CLASSIQUENEWS : Comment définir le style et l’écriture d’Yves Levêque ?
CAROLINE FAUCHET : Pour reprendre ses termes, c’est un style néo post-romantique, s’inscrivant dans le prolongement des grands compositeurs tels Tchaïkovski ou encore Rachmaninov.
Il crée une rupture avec les œuvres de la fin du 20 -ème siècle, début 21 -ème où souvent les compositeurs ont cherché un langage musical tellement abstrait et hermétique que celui-ci est très souvent entré en conflit avec le public.
Pour résumer, Yves Levêque est un compositeur profondément humain, habité de mille émotions qu’il sait partager et transmettre à ses auditeurs.
CLASSIQUENEWS : Une anecdote, un souvenir à propos de la création ou lors des concerts où vous jouiez la partition ?
CAROLINE FAUCHET : Je repense toujours avec tendresse et émotion à certains moments que nous avons vécu. L’émotion du compositeur lorsque sa musique lui est délivrée lors de la toute première répétition. En tant qu’interprète, c’est vraiment une émotion très intense de vivre la naissance d’une musique et la jouer en présence du compositeur.

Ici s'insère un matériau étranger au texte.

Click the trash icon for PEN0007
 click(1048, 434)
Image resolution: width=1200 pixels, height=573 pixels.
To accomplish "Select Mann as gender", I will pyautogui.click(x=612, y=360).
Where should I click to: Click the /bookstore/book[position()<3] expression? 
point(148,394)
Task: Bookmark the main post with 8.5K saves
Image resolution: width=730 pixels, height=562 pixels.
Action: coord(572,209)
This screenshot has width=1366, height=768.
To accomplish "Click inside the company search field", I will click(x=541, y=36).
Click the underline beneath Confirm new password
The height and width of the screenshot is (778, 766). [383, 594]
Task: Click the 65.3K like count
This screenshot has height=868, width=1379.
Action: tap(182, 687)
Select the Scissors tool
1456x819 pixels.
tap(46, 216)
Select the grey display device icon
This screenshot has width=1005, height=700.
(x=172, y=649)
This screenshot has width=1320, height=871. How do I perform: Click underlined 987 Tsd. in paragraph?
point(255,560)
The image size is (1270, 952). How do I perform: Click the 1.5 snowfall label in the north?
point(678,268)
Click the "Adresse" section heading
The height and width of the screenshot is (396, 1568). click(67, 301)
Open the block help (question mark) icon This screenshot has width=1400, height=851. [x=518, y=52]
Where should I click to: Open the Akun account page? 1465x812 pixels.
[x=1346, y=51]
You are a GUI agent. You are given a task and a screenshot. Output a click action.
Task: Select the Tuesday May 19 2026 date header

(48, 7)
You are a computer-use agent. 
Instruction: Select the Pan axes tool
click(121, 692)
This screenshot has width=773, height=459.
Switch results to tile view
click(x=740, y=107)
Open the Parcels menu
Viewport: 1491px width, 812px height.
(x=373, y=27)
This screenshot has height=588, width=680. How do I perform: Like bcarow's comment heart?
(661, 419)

Il y a eu également ces deux jours d’enregistrement Salle Colonne avec son orchestre. Un peu intimidée au début par l’immense Steinway qu’adore jouer Lang Lang, si magnifiquement préparé par mon ami Bastien Herbin, j’ai été frappée par la précision de ce clavier. Le son sortait tel que je l’entendais avant de le produire sur l’instrument. Le piano et moi ne faisions qu’un. Parmi tous les pianos sur lesquels j’ai pu jouer dans ma carrière, ce dernier reste pour moi le plus marquant.
Caroline Fauchet © DR
CLASSIQUENEWS : Quel est votre regard sur Prélude,Choral et Fugue de César Franck ? En quoi les deux oeuvres dialoguent-elles ? Les avez-vous déjà jouées ainsi ensemble en concert ?
CAROLINE FAUCHET : J’ai une relation très intime avec cette œuvre. Je l’ai travaillé lorsque j’avais 15 ans, avec mon père Bernard Fauchet, qui lui même avait enregistré cette pièce au même âge. Mon jeu a bien sur évolué et la compréhension de l’œuvre de Franck tout autant.
Le prélude, choral et fugue est une immense prière.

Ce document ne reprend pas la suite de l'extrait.